_Provided records:_
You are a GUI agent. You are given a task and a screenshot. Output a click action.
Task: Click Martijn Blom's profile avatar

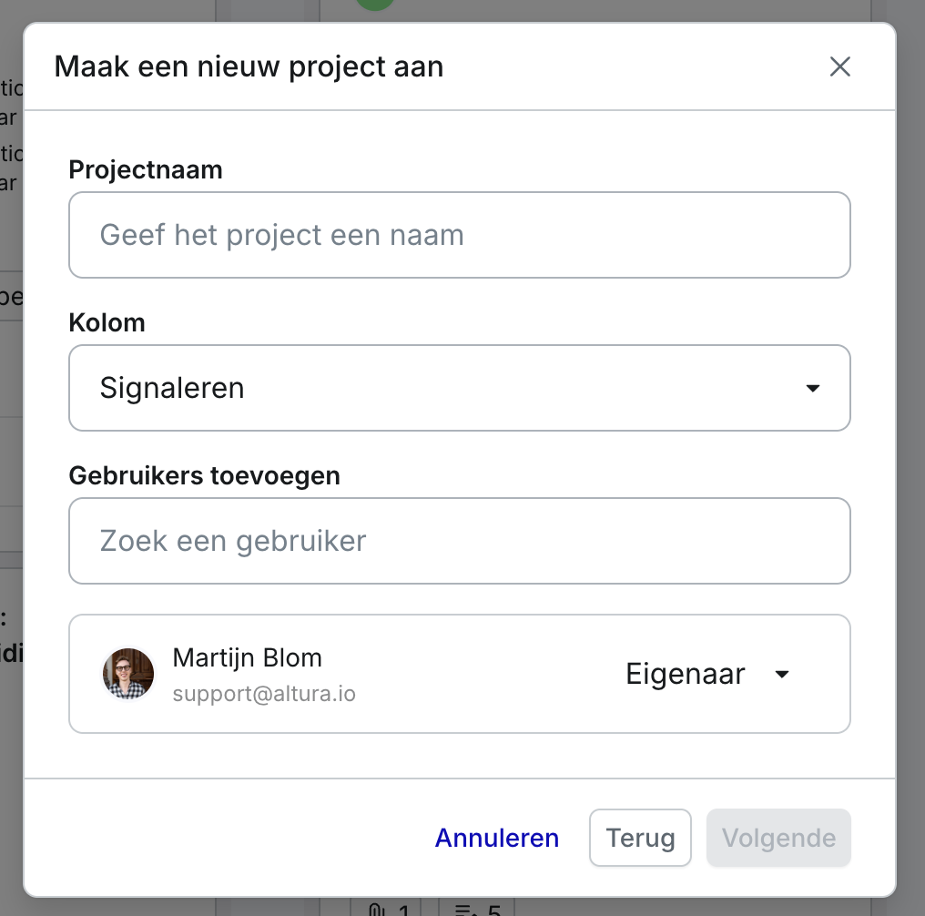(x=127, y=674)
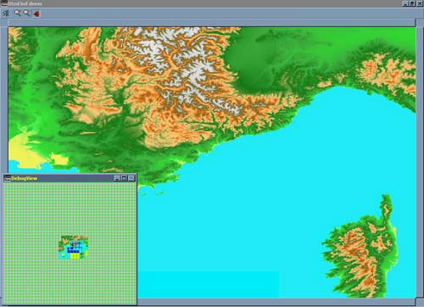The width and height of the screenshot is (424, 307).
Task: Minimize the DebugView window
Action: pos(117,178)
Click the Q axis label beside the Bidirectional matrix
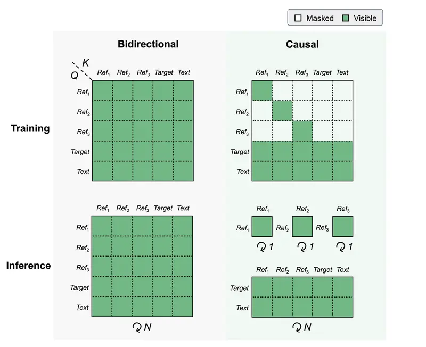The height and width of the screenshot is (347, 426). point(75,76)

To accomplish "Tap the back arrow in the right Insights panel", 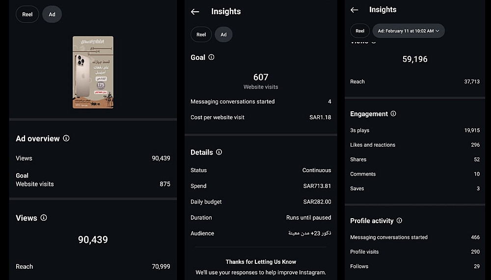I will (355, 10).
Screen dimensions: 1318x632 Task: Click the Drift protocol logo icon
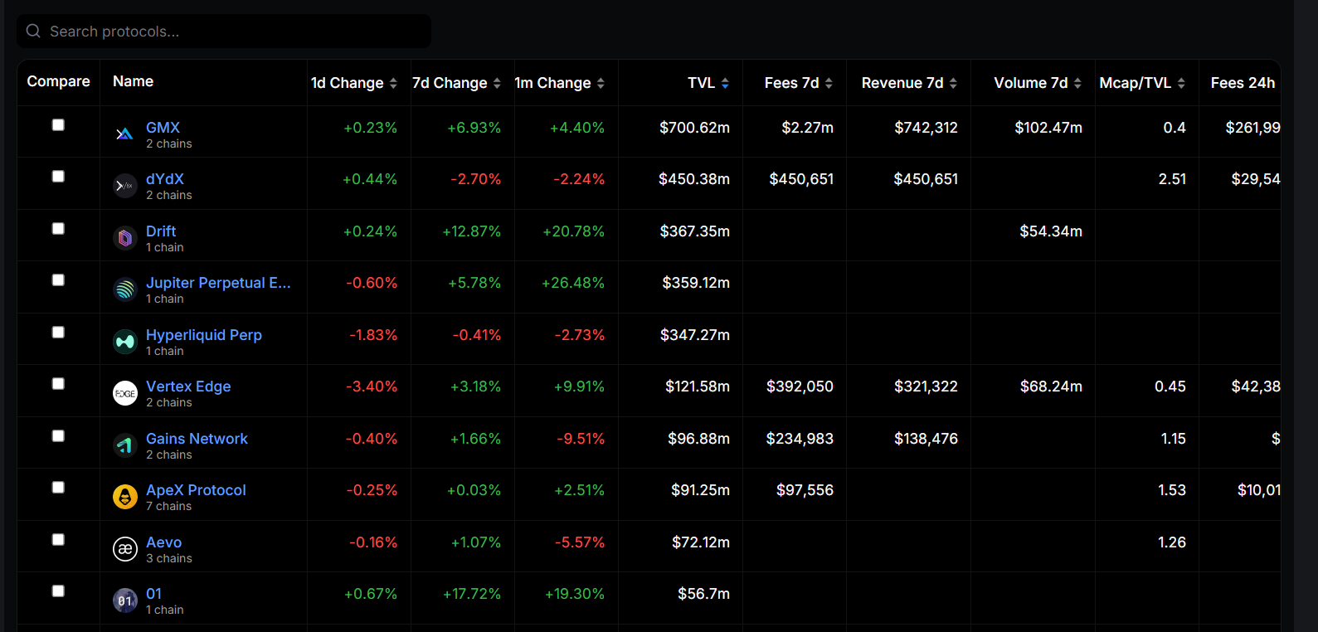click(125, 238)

_Exercise instructions:_
Transcribe the lines that run from the line bearing "Screen dimensions: 1318x632" through the last line of the data. Keep the wording exact and leave out every picture.

_Solved exercise:_
Screen dimensions: 1318x632 Task: Click the Drift protocol logo icon
click(125, 238)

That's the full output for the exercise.